╔══

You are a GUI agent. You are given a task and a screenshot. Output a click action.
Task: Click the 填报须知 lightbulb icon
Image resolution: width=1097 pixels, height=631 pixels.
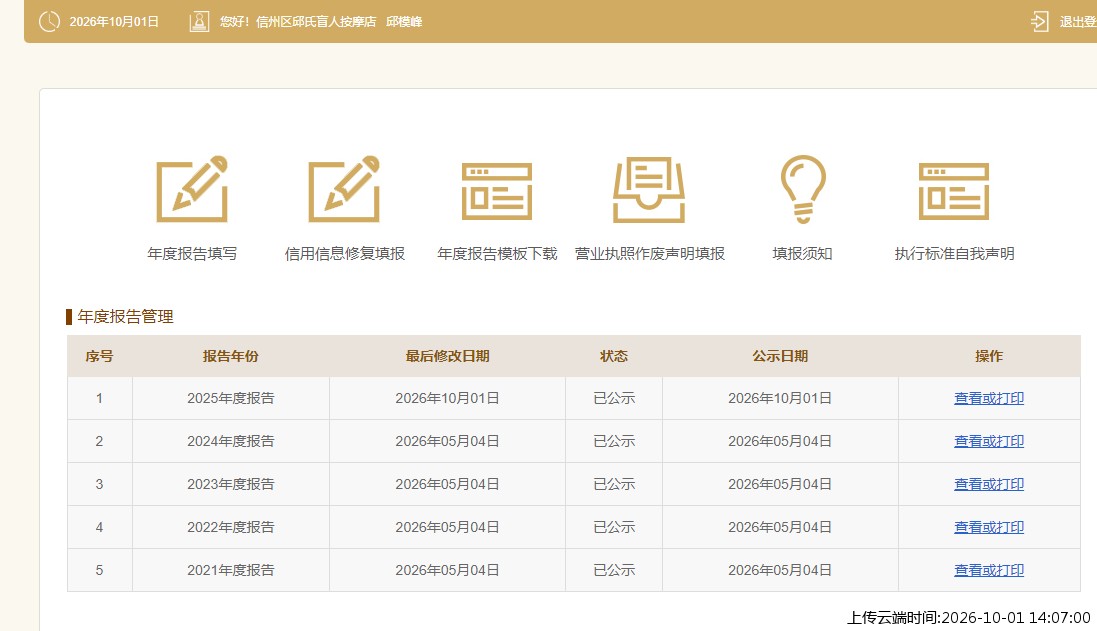click(x=803, y=190)
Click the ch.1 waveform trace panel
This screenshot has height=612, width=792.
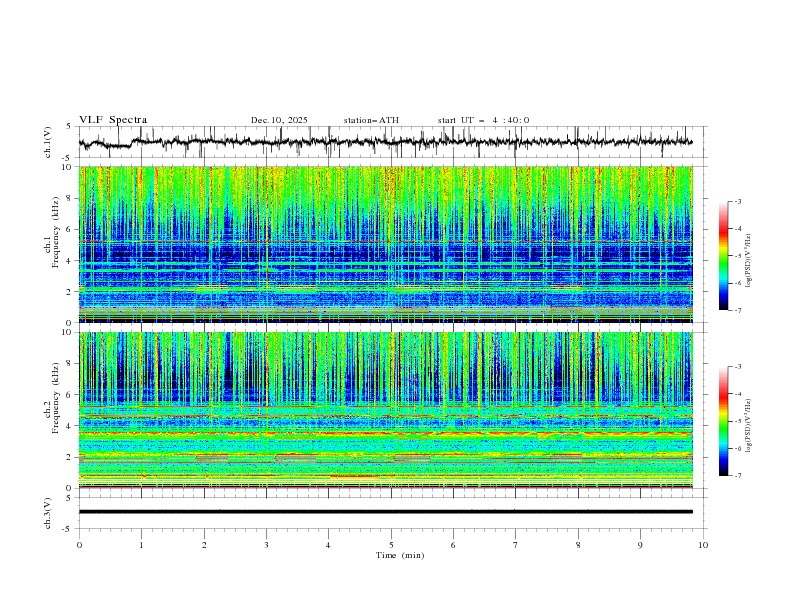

╚══

Apply a filter for "screenshot" to the entries and show each line that passes.

* **EXERCISE ANSWER**
You are a GUI agent. You are given a task and a screenshot. Output a click action.
This screenshot has height=612, width=792.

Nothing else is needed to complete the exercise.